List every person named in the text about César Chávez, giving each name once.

--- SOURCE EXTRACT ---

Marion S. Trikosko, photographer. Interview with Cesar Chavez. 4/20/1979. Library of Congress Prints and Photographs Division.

The property in Keene, California, known as Nuestra Señora Reina de la Paz (Our Lady Queen of Peace) (La Paz), is recognized for its historic significance to César Estrada Chávez and the farm worker movement. César Chávez is one of the most revered civil rights leaders in the history of the United States. From humble beginnings in Yuma, Arizona, to the founding of the United Farm Workers (UFW) movement, César Chávez knew firsthand the hard work of farm workers in the fields across the United States and their contribution to feeding the Nation. He saw and experienced the difficult conditions and hardships that confronted farm worker families. And through his hard work, perseverance, and personal sacrifice, he dedicated his life to the struggle for respect and dignity for the farm workers of America.

His faith, his passion for nonviolence rooted in the teachings of Dr. Martin Luther King, Jr., and Mohandas Gandhi, and his inspirational leadership are best reflected in his own eloquent words: "When the man who feeds the world by toiling in the fields is himself deprived of the basic rights of feeding, sheltering, and caring for his own family, the whole community of man is sick."

  Presidential Proclamation — Establishment of the César E. Chávez National Monument

César Chávez was born on March 31, 1927 to a Mexican American family in Yuma, AZ. In 1939, his family was forced to sell their farm and as a result they became migrant farm laborers in California.1 His sister Rita said "Most of the time, we were living under a tree, with just a canvas on top of us, and sometimes in the car."2 César went to many schools and faced discrimination based on his ethnicity and poverty. After a brief stint in the U.S. Navy in Guam, he relocated with his family to the Delano, California area and became a full-time farm laborer. The migrant laborers faced brutal working conditions and often suffered from back problems from using strenuous harvesting instruments. The laborers were poorly compensated and often cheated out of their earnings, worked long hours, had substandard housing, lacked adequate health care, were exposed to pesticides in the fields that they brought home to their families, and their children were often in segregated or substandard schools that lacked the resources to help them succeed given their migratory status.

--- DATA EXCERPT ---

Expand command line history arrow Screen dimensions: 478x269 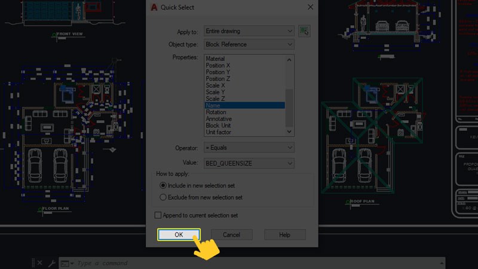pyautogui.click(x=442, y=263)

---

## RIGHT ANSWER
- Marion S. Trikosko
- César Estrada Chávez
- Martin Luther King, Jr.
- Mohandas Gandhi
- Rita